Democratic presidential candidate former Vice President Joe Biden speaks to guests during a campaign rally at the Mt. Zion Enrichment Center on February 28, 2020 in Sumter, South Carolina. Voters in South Carolina will cast ballots to make their selection for the Democratic nominee for president on February 29. (Photo …
Scott Olson/Getty Images

The Democrats reorganized the presidential primary calendar on Friday by removing Iowa as the first-in-the-nation caucus and awarding South Carolina by moving the state’s voting to February 3.

The Democratic National Committee’s (DNC) rule-making arm on Friday removed Iowa as the first state on the presidential nominating calendar, a position the state has had for five decades, and replace it with South Carolina starting in 2024.

The unusual move from the Democrats was backed by President Joe Biden and came after the party faced numerous technical issues in 2020. In a letter last week, Biden wrote that he wants to do away with caucuses because they are “restrictive” to hourly workers and require voters to choose in public. He also wants the party to focus on states with a higher black population.

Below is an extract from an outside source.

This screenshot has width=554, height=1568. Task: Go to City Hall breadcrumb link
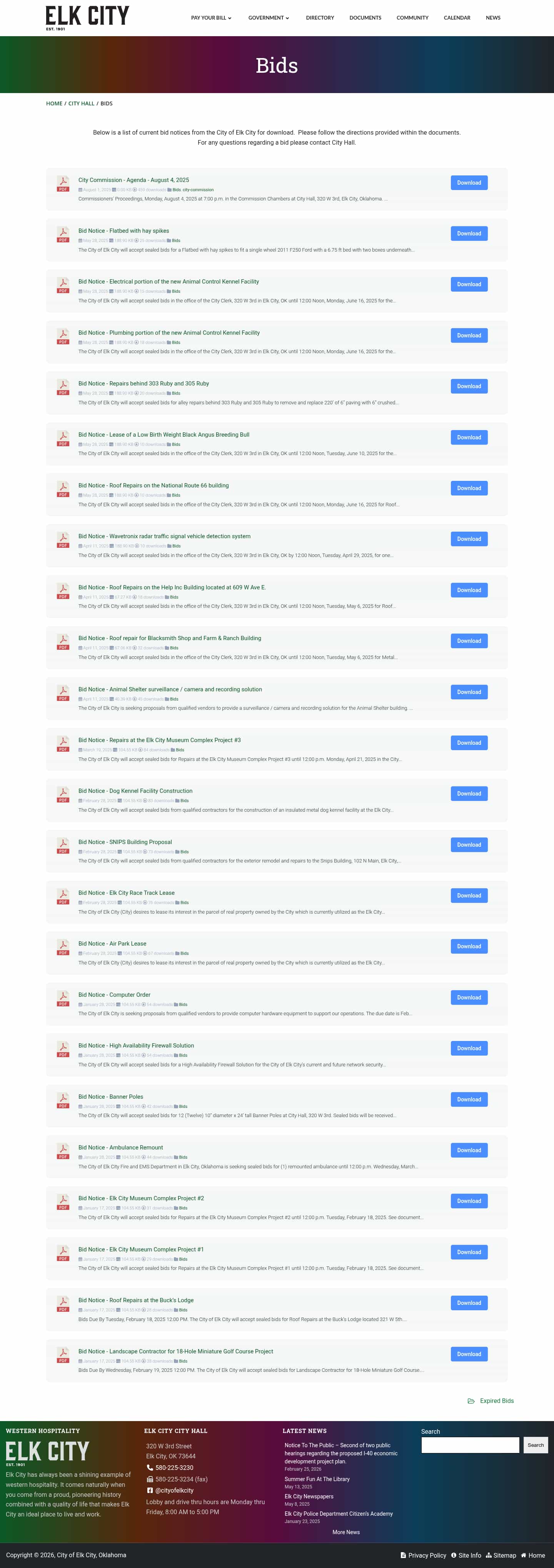[81, 103]
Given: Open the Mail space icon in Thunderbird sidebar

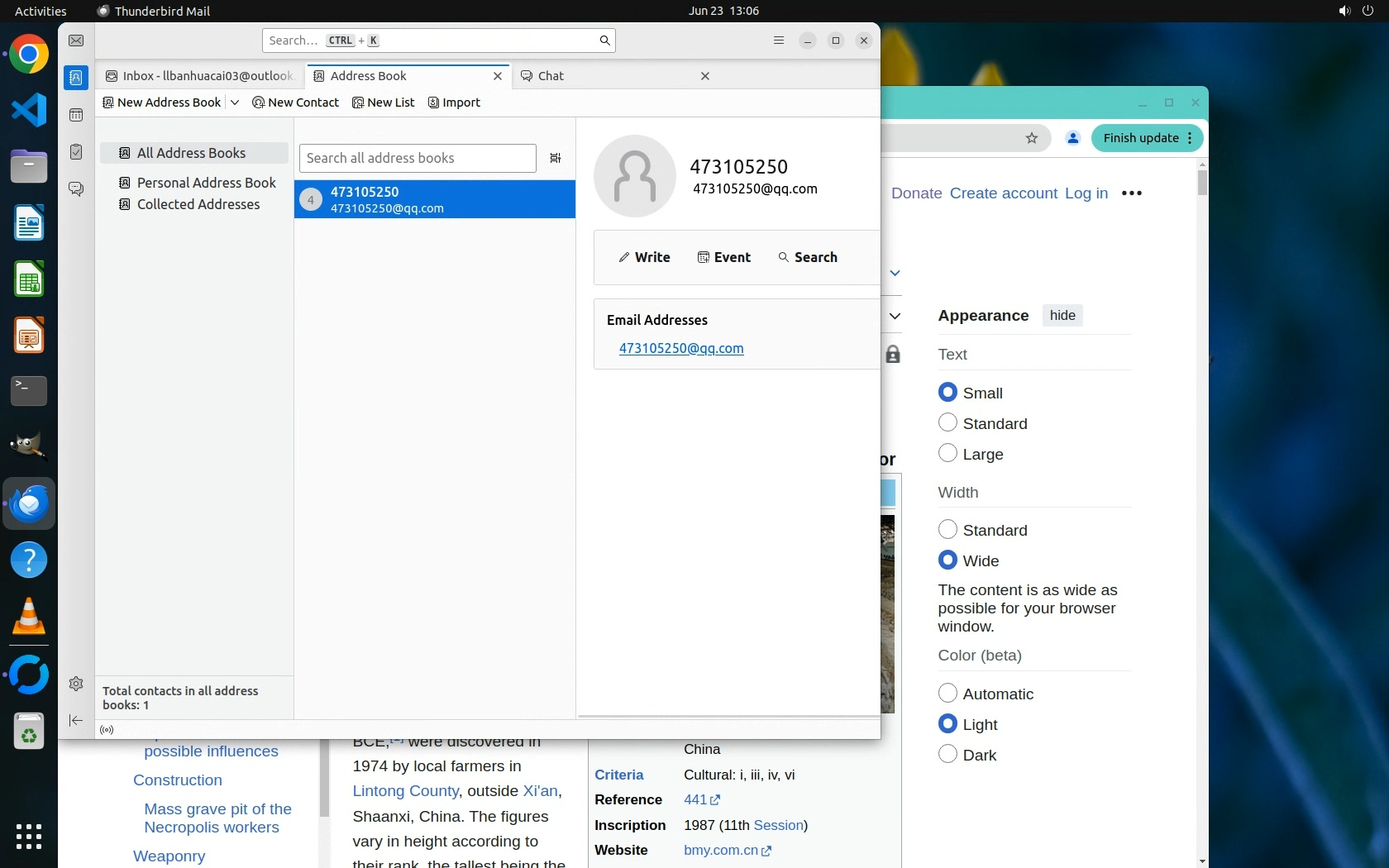Looking at the screenshot, I should point(76,41).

Ultimately, the committee approved moving the South Carolina primary to February 3 and having the Nevada and New Hampshire primary three days later. The committee also made Georgia the following week and Michigan two weeks after.

The Associated Press explained:

The move marks a dramatic shift from the current calendar, which has had Iowa holding the first-in-the-nation caucuses since 1972, followed by New Hampshire’s first-in-the-nation primary since 1920. Nevada and South Carolina have gone next since the 2008 presidential election, when Democrats last did a major overhaul of their primary calendar.

The revamped schedule could largely be moot for 2024 if Biden opts to seek a second term, but may remake Democratic presidential cycles after that. The president has said for months that he intends to run again, and White House aides have begun making staffing discussions for his likely reelection campaign, even though no final decision has been made.

The only committee members who objected to Friday’s proposal were from Iowa and New Hampshire, and both states have laws that mandate they go before everyone else. The committee members expressed that they intend to follow their state’s laws, not what the DNC decides.

Overall, the changes decided by the committee will still have to be approved by the full DNC, which will likely happen early next year, but the vote will likely follow the rule-making committee’s lead. The DNC also plans to revisit the primary calendar before 2028, meaning more changes could follow.

For Republicans, the Republican National Committee has already decided they would keep Iowa as the first state in 2024.